Easy, quick, delicious and a great way to use leftovers when you dont want to keep eating the same thing. Highly recommend! I like it with a dash of worcestershire and crusty bread ????
This is great as-is but is the perfect “throw stuff in” base recipe. I’ll add red wine, peas, carrots, fresh herbs or whatever else needs to get used up.
Very good. Thank you!
Amazing taste thank you had tons of left over ribeye steaks and this just hit the spot
LOL….I never have 2 pounds of leftover steak, but I am going to try this with fresh steak. It is finally starting to feel like fall and soup is on the menu. We have game day for my son, and I wanted to do this in the slow cooker. I was going to saute the meat, onions, and steak prior, using my slow cooker’s saute button. How long would you recommend cooking this on low? Would 7-8 hours be too long? The steak that I am using is a tougher type of meat.
Oh my gosh, Jennifer, I so agree about loving soup! I have some leftover air fryer steak bites. I can’t wait to make this soup tonight. Thanks for the recipe????????
I made this with leftover tri-tip. No additional spices needed, doubled the mushrooms and used frozen homemade chicken broth.
Amazing!!!!
I just made this with left over rib eye. I changed nothing. It is delish! I’m a soup girl too! Loved it
I added 1 cup of small diced potato with the onions. Then baby carrots right before the mushrooms and added tarragon to the spices. . Deglazed the pot with 1/4 cup of red wine. Amazing! Thanks for the recipe!
Could you add potatoes,carrots?
yep!
This soup is amazing! I’ve made it twice.. I absolutely crave it!
Very tasty! I adapted this recipe to what I had, which was leftover cooked steak that was a bit too chewy. I figured stewing it would make it more tender, which it did. The sauteed mushroom and onions went very well with the steak. I also added some chopped carrot and zucchini to mine for extra veggies. Since both the bouillion cube and the steak had a lot of seasoning and spices, I didn’t add any others. Was delicious, thanks!
I didn’t have nearly as much leftover steak as you did, but I used the amounts in your recipe for all the other ingredients and it was still fantastic. AND – I was using venison steak. 🙂
I love this recipe with venison too, it’s the perfect base, and cooking from raw only takes a few minutes, plus can add whatever tastes good or follow the recipe!
Perfect! I’ve been looking for a recipe to use up left over rib roast from our Christmas dinner – and to use the beef left on the bones too! Can’t wait to try it!
So yummy! Have a pot in the stove now, waiting for hubby to get home. Hope I can wait that long!
Love the suggestions from your readers. I am going to be swapping out the mushrooms.

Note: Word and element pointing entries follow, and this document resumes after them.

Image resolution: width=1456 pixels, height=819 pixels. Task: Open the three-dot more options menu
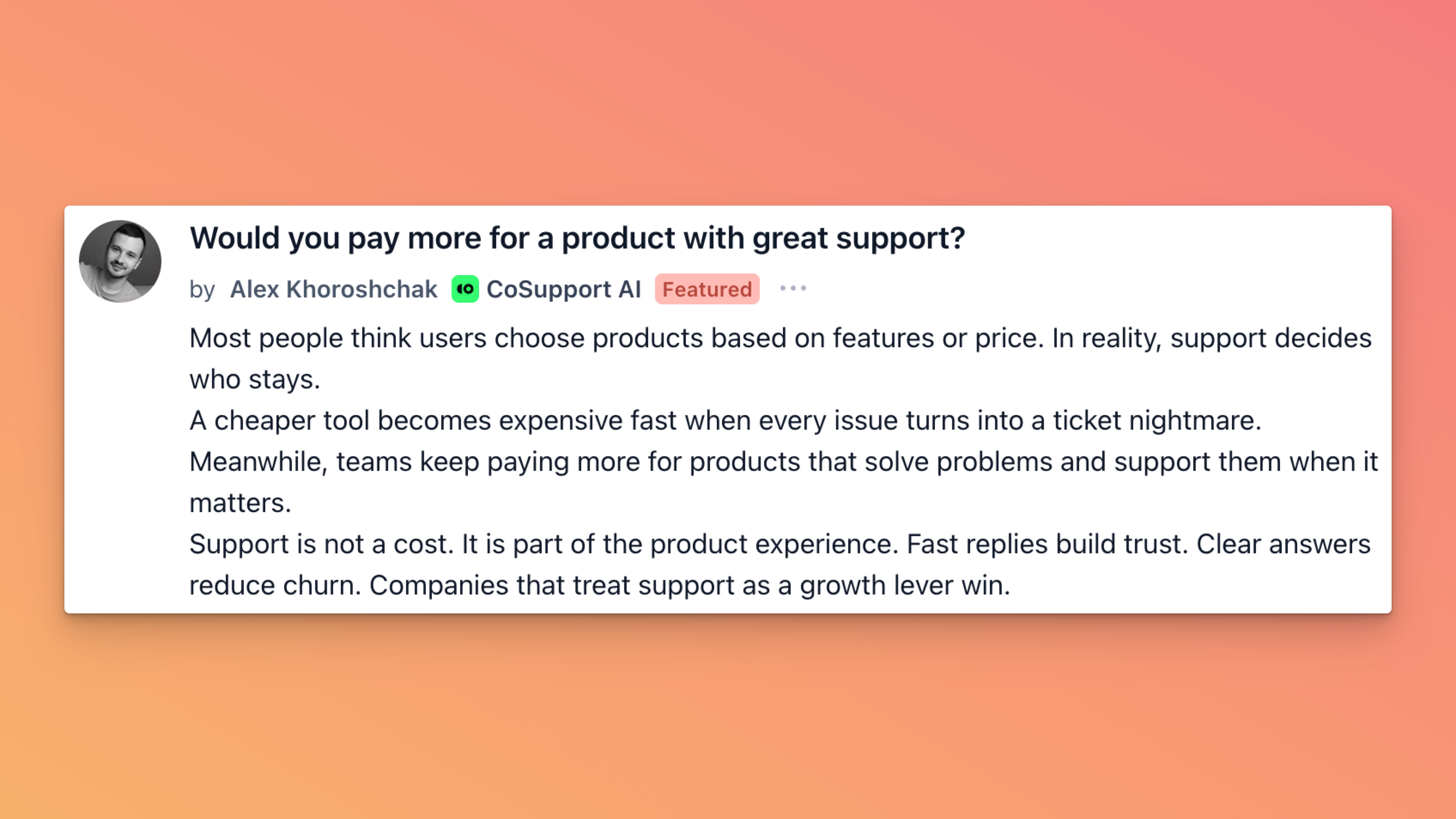792,288

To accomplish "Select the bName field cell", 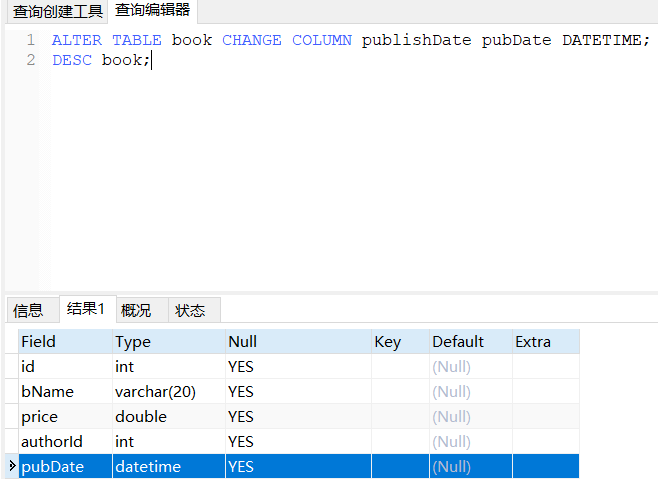I will coord(65,392).
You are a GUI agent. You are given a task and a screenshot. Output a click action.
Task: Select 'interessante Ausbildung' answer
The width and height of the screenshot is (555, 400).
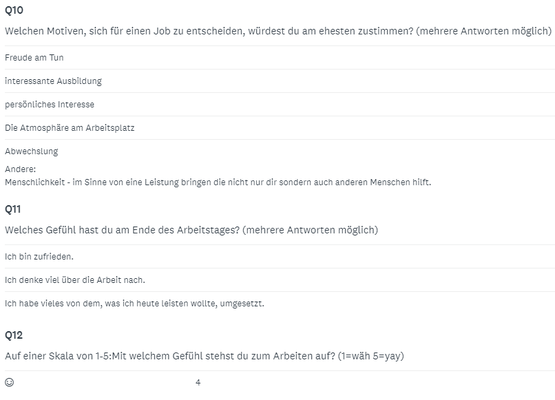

The flavor was so rich and delicious . I love mushrooms with steak and tried it in the soup together for the first time!
I’ve made this twice and it’s delicious!! Even better the next day. The flavors are great!
So glad to hear that!
Any other options instead of the mushrooms?
Cauliflower rice, diced eggplant, zucchini, or you could just add extra onion.
I just got a KILLER deal of steak after the new year! I am making this tonight!
This soup is hearty and flavorful. I’m thrilled to have found this recipe. I’ll be making it often this winter!